DATA RECORDS:
▬▬▬▬▬▬▬▬▬▬

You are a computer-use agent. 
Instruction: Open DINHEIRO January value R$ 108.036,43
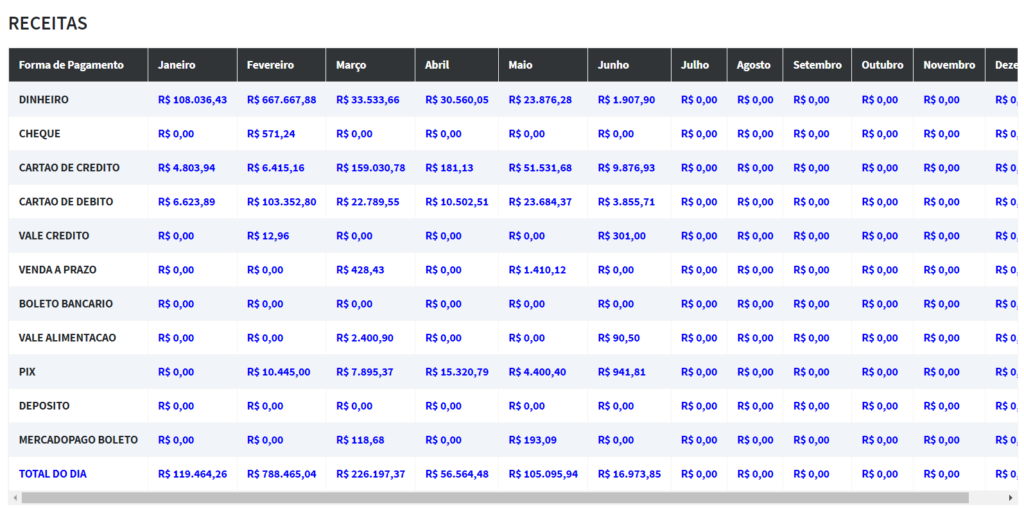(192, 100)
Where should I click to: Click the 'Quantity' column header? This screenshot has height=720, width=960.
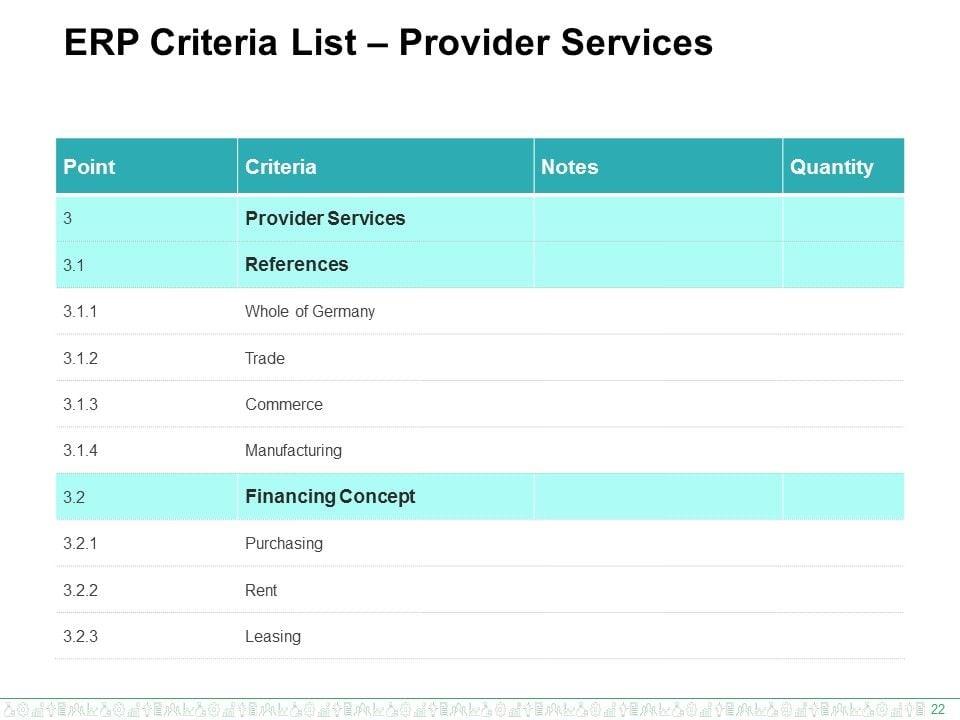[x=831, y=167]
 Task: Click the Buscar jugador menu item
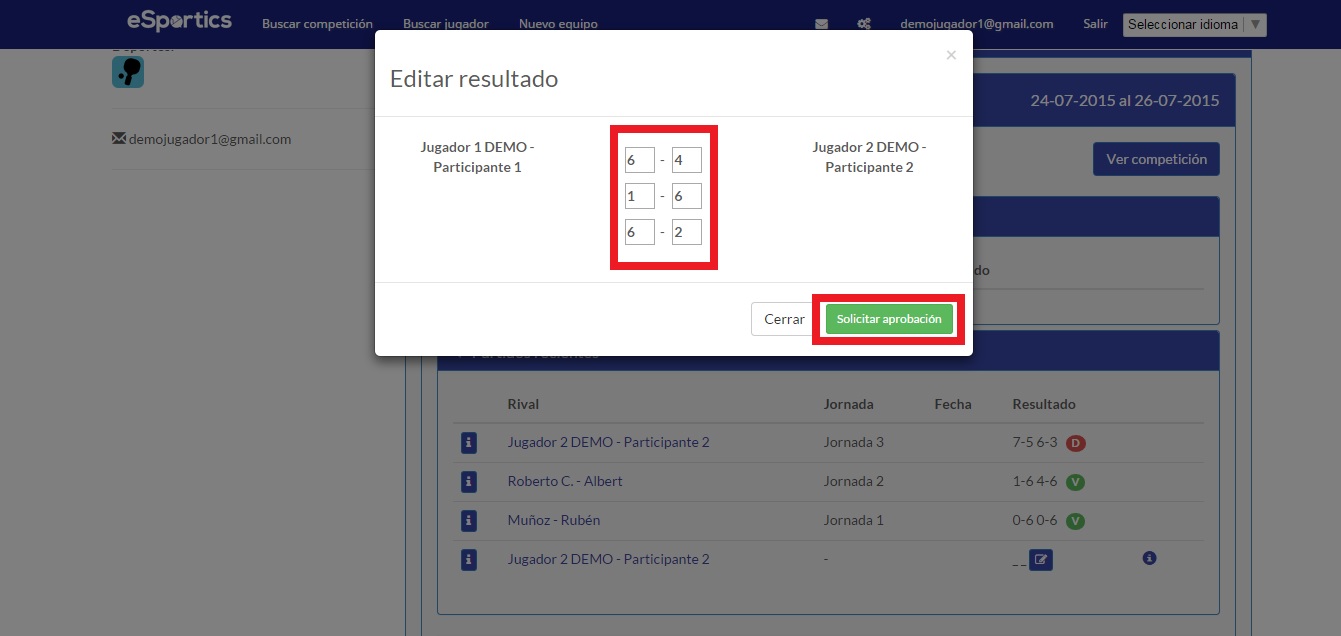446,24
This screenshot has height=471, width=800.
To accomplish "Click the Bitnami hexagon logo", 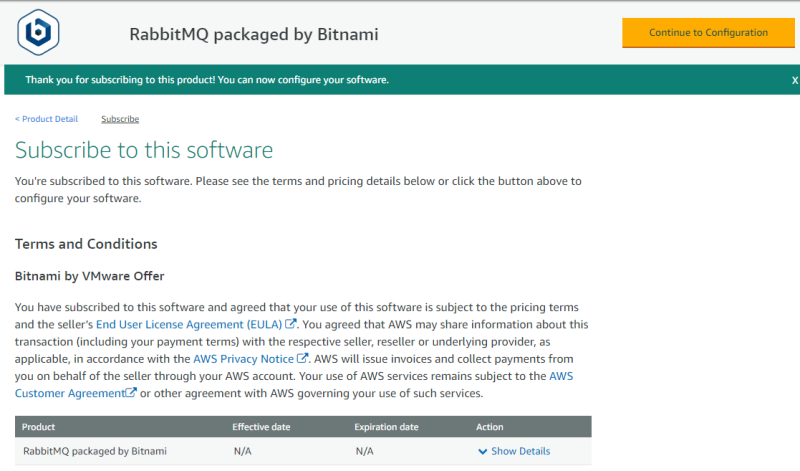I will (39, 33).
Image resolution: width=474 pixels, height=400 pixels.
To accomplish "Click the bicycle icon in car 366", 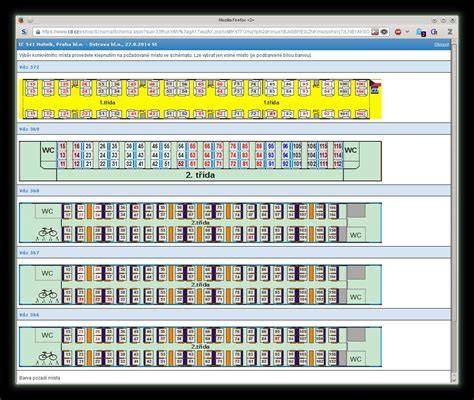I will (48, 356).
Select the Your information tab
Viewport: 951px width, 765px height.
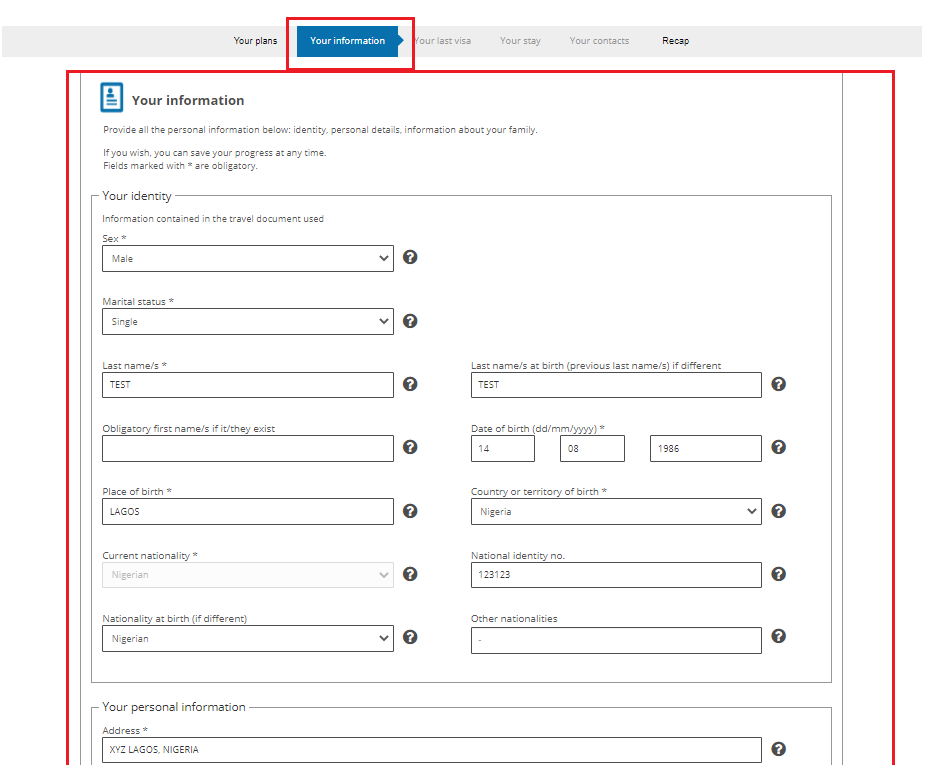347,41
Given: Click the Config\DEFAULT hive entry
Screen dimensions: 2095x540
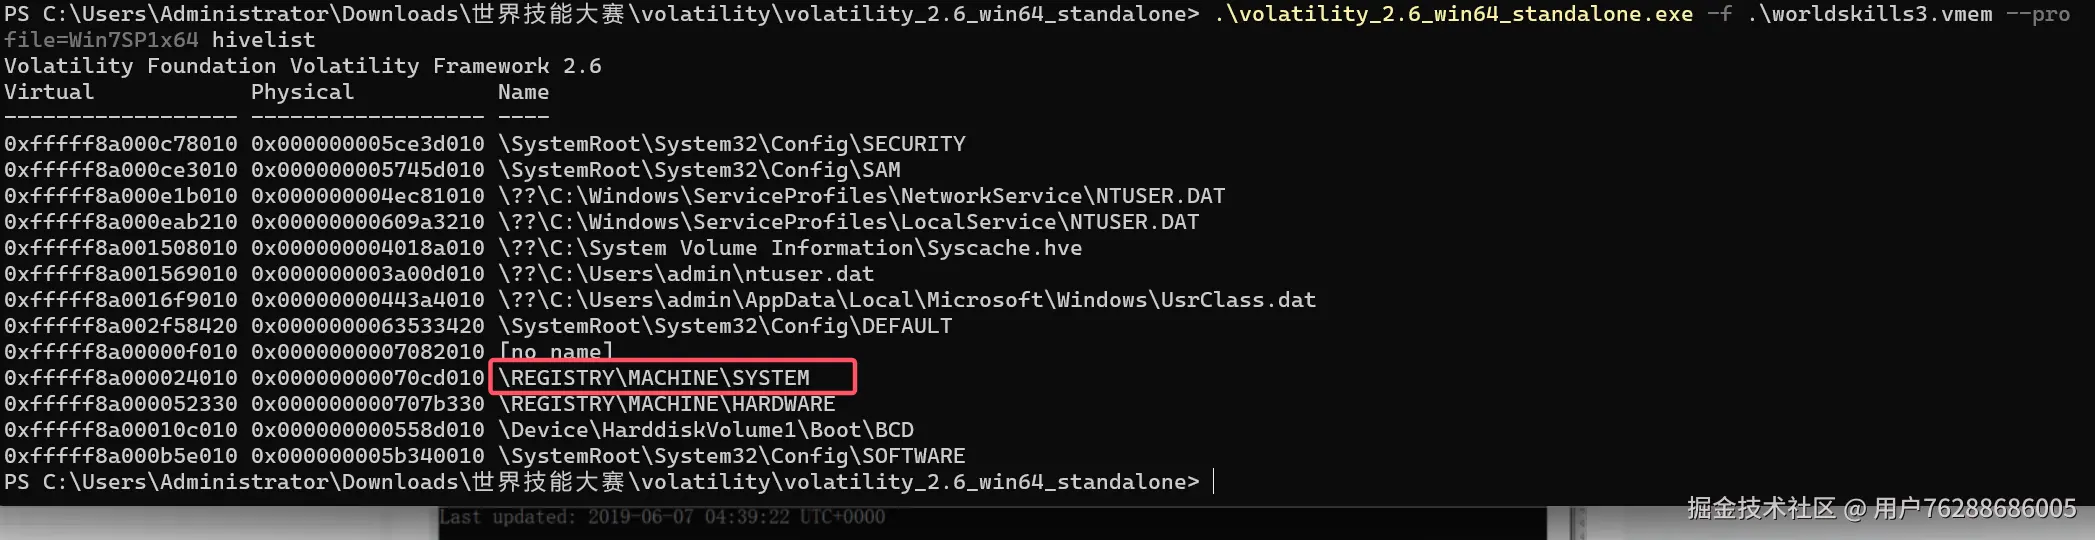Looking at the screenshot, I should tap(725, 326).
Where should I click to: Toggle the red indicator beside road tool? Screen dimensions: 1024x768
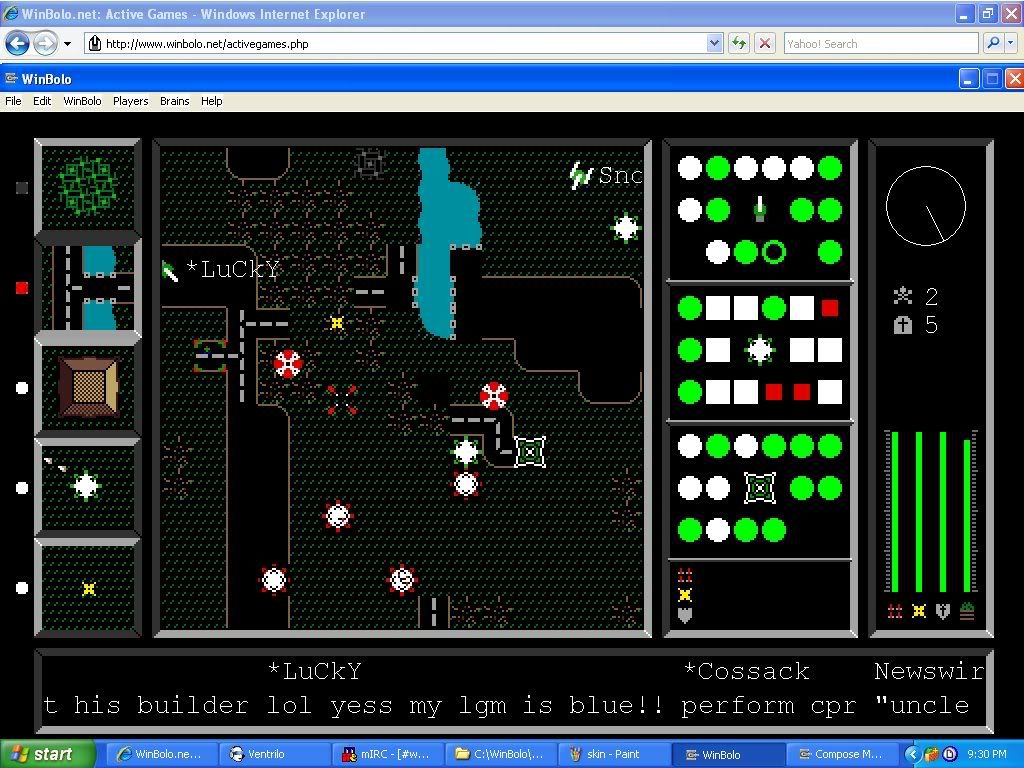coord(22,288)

▬▬▬▬▬▬▬▬▬▬

PROBLEM DETAILS:
Both the line containing "Screen dimensions: 2095x540" and the last line of the records above belong in the exact copy, along with every line between them; pictures do not.

SOLUTION TO THE EXERCISE:
Screen dimensions: 2095x540
Looking at the screenshot, I should tap(725, 326).
Where should I click to: Toggle the red indicator beside road tool? Screen dimensions: 1024x768
coord(22,288)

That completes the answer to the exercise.